**Task statement**
Exact output of all the records is required.

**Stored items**
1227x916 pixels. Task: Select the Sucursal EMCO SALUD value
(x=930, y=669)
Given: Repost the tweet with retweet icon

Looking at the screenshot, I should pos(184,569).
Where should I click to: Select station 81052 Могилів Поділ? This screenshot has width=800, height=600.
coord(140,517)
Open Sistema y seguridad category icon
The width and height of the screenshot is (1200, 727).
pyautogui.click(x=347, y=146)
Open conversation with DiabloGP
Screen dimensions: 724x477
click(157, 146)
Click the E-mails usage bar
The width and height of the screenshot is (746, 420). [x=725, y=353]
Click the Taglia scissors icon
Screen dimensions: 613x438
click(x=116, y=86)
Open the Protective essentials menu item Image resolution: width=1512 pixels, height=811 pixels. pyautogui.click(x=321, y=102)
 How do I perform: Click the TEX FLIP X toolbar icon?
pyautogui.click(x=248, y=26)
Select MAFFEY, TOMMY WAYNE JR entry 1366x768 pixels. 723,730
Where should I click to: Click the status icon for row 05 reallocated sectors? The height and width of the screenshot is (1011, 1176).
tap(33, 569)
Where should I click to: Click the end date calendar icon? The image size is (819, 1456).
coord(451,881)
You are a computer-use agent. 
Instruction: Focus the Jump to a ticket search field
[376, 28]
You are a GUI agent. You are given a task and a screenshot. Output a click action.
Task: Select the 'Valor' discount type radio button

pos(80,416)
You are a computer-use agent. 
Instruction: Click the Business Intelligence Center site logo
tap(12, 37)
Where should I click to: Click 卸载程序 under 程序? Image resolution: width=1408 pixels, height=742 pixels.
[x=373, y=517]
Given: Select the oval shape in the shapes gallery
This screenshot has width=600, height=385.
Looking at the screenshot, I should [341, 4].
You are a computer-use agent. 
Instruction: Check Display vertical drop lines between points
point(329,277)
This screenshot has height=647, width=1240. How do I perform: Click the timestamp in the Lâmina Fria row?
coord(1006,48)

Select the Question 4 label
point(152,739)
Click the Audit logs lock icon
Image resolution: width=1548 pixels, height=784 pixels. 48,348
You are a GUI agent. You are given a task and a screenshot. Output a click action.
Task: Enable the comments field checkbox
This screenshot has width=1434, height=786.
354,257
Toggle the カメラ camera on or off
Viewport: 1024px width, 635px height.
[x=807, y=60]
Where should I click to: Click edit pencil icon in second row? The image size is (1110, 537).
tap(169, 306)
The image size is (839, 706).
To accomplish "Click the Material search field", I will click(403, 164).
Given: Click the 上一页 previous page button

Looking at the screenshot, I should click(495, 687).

**Output for this task**
1227x916 pixels. Task: Select the Sucursal EMCO SALUD value
(x=930, y=669)
Given: Repost the tweet with retweet icon

Looking at the screenshot, I should pos(184,569).
Where should I click to: Select station 81052 Могилів Поділ? This screenshot has width=800, height=600.
coord(140,517)
Open Sistema y seguridad category icon
The width and height of the screenshot is (1200, 727).
pyautogui.click(x=347, y=146)
Open conversation with DiabloGP
Screen dimensions: 724x477
click(157, 146)
Click the E-mails usage bar
The width and height of the screenshot is (746, 420). [x=725, y=353]
Click the Taglia scissors icon
Screen dimensions: 613x438
click(x=116, y=86)
Open the Protective essentials menu item Image resolution: width=1512 pixels, height=811 pixels. pyautogui.click(x=321, y=102)
 How do I perform: Click the TEX FLIP X toolbar icon?
pyautogui.click(x=248, y=26)
Select MAFFEY, TOMMY WAYNE JR entry 1366x768 pixels. 723,730
Where should I click to: Click the status icon for row 05 reallocated sectors? The height and width of the screenshot is (1011, 1176).
tap(33, 569)
Where should I click to: Click the end date calendar icon? The image size is (819, 1456).
coord(451,881)
You are a computer-use agent. 
Instruction: Focus the Jump to a ticket search field
[376, 28]
You are a GUI agent. You are given a task and a screenshot. Output a click action.
Task: Select the 'Valor' discount type radio button

pos(80,416)
You are a computer-use agent. 
Instruction: Click the Business Intelligence Center site logo
tap(12, 37)
Where should I click to: Click 卸载程序 under 程序? Image resolution: width=1408 pixels, height=742 pixels.
[x=373, y=517]
Given: Select the oval shape in the shapes gallery
This screenshot has width=600, height=385.
Looking at the screenshot, I should [341, 4].
You are a computer-use agent. 
Instruction: Check Display vertical drop lines between points
point(329,277)
This screenshot has height=647, width=1240. How do I perform: Click the timestamp in the Lâmina Fria row?
coord(1006,48)

Select the Question 4 label
point(152,739)
Click the Audit logs lock icon
Image resolution: width=1548 pixels, height=784 pixels. 48,348
You are a GUI agent. You are given a task and a screenshot. Output a click action.
Task: Enable the comments field checkbox
This screenshot has width=1434, height=786.
354,257
Toggle the カメラ camera on or off
Viewport: 1024px width, 635px height.
[x=807, y=60]
Where should I click to: Click edit pencil icon in second row? The image size is (1110, 537).
tap(169, 306)
The image size is (839, 706).
To accomplish "Click the Material search field", I will click(403, 164).
Given: Click the 上一页 previous page button

Looking at the screenshot, I should click(495, 687).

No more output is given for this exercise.